En la mayoría de los laboratorios de óptica cuántica, los fotones entrelazados se generan mediante una técnica llamada downconversion paramétrica espontánea (SPDC). Este proceso crea naturalmente entrelazamiento en las propiedades espaciales de la luz. Los investigadores descubrieron que dentro de esta estructura espacial existe un reino oculto de topologías de alta dimensión. Estos patrones complejos podrían proporcionar nuevas formas de almacenar y proteger información, haciendo que los sistemas cuánticos sean más resistentes al ruido.
El equipo demostró este efecto utilizando el momento angular orbital (OAM) de la luz, que puede abarcar desde casos bidimensionales simples hasta dimensiones extremadamente altas. Esta flexibilidad permite estructuras mucho más ricas de lo que se había reconocido anteriormente.

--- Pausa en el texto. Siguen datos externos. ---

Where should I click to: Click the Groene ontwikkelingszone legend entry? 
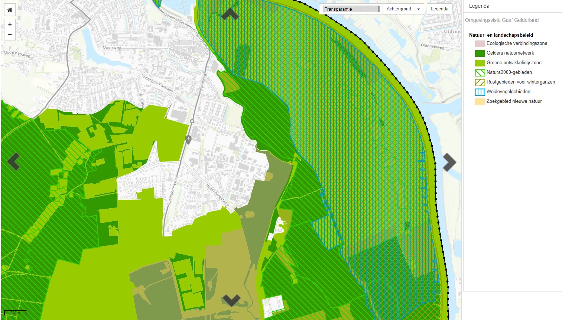pos(514,63)
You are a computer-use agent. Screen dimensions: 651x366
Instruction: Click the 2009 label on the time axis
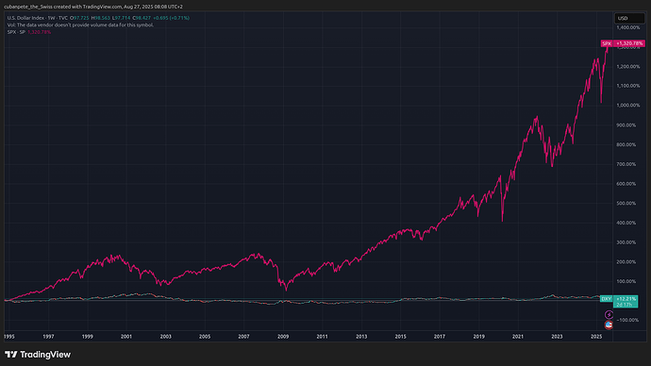tap(283, 337)
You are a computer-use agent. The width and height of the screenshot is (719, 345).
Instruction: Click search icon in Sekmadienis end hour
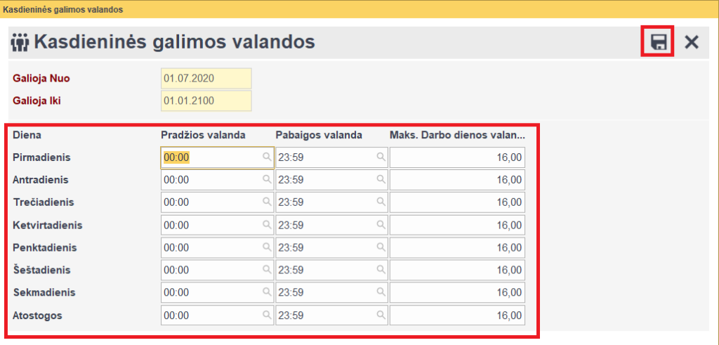point(381,292)
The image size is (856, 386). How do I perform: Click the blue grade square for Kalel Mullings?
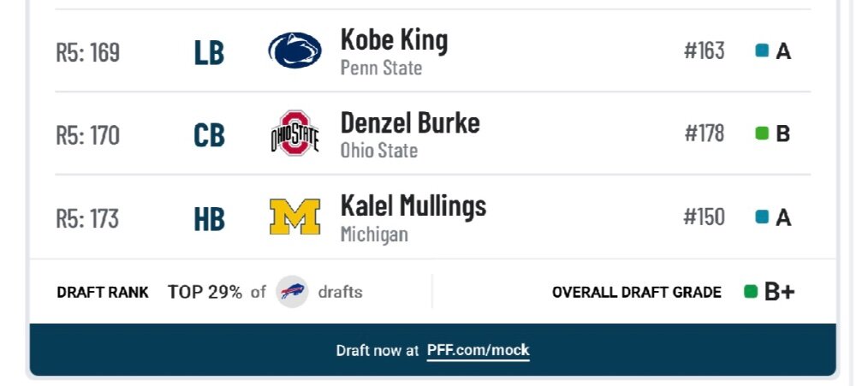pyautogui.click(x=762, y=217)
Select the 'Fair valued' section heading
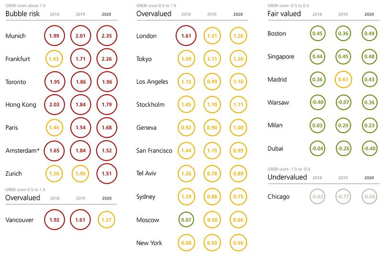The height and width of the screenshot is (255, 383). click(284, 14)
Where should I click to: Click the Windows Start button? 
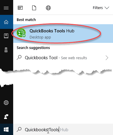point(6,129)
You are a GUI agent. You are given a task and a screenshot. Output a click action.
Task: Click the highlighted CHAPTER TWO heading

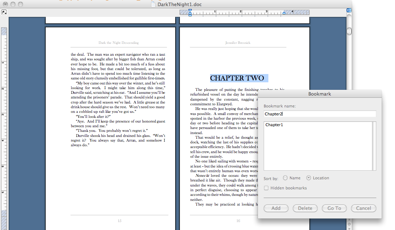point(237,78)
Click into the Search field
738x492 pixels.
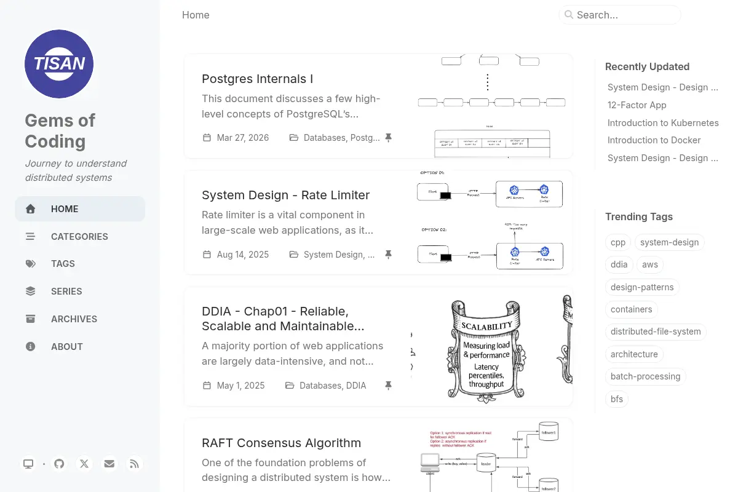[x=620, y=15]
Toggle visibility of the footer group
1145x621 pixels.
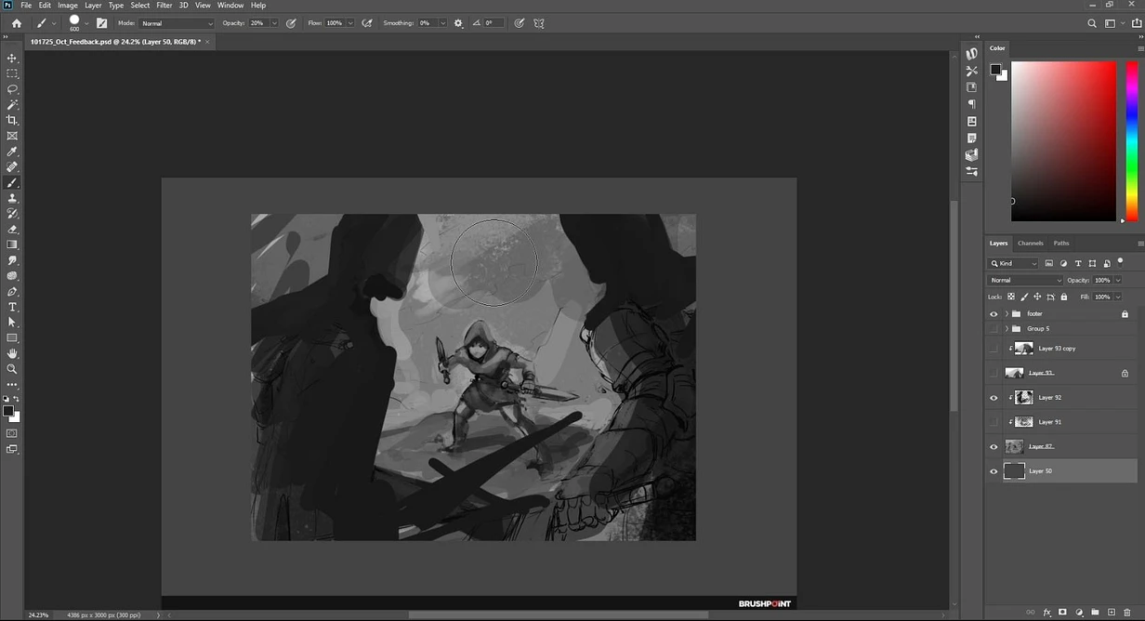[994, 314]
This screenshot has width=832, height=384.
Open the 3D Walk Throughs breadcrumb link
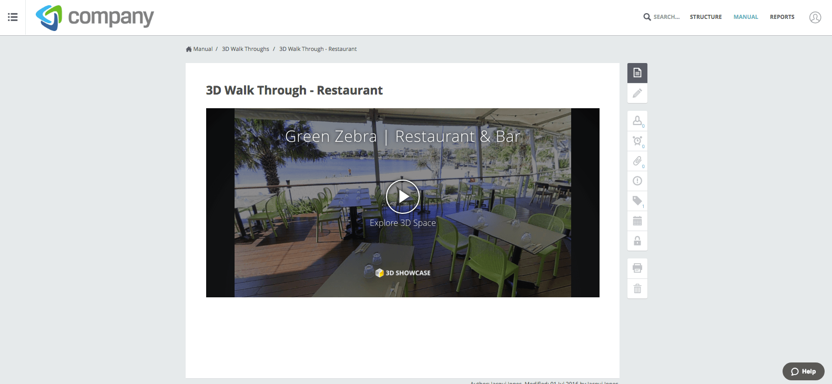(246, 49)

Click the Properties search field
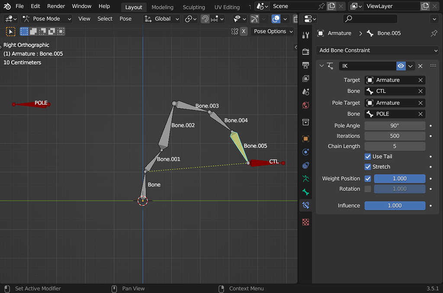coord(370,19)
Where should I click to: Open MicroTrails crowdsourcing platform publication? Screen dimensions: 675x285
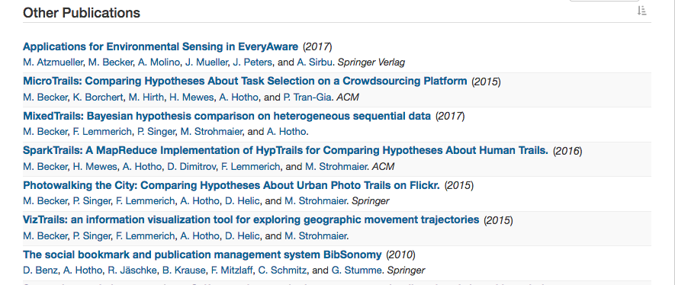coord(245,81)
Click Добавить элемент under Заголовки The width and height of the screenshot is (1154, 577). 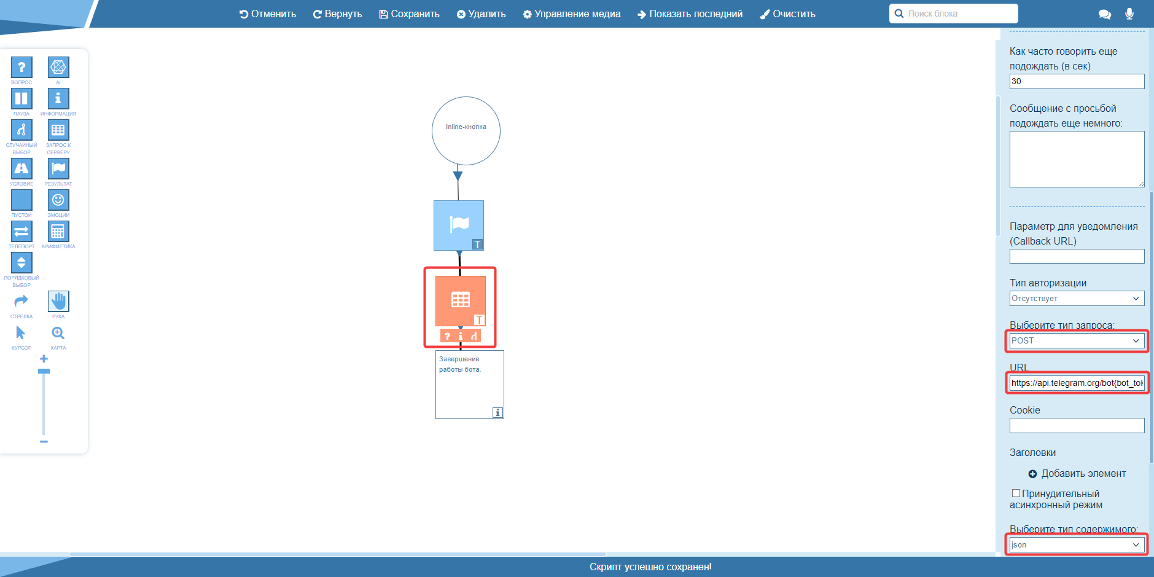click(1077, 474)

La topología emerge de una única propiedad
Los hallazgos, publicados en Nature Communications, mostraron que medir el OAM de dos fotones entrelazados revela una topología intrínseca, una característica fundamental del entrelazamiento mismo. Dado que el OAM puede asumir un rango ilimitado de valores, las topologías asociadas también pueden extenderse a dimensiones muy altas.
«Reportamos un avance importante en este trabajo: solo necesitamos una propiedad de la luz (OAM) para crear una topología, mientras que anteriormente se asumía que se necesitaban al menos dos propiedades, generalmente OAM y polarización», expresó el profesor Andrew Forbes de la Escuela de Física de Wits. «La consecuencia es que, dado que el OAM es de alta dimensión, también lo es la topología, y esto nos permitió reportar las topologías más altas jamás observadas.»
Los investigadores también encontraron que, una vez que la topología supera las dos dimensiones, ya no puede describirse mediante un único número. En su lugar, se requiere un rango de valores topológicos, reflejando una estructura mucho más rica y compleja que los sistemas ópticos estándar.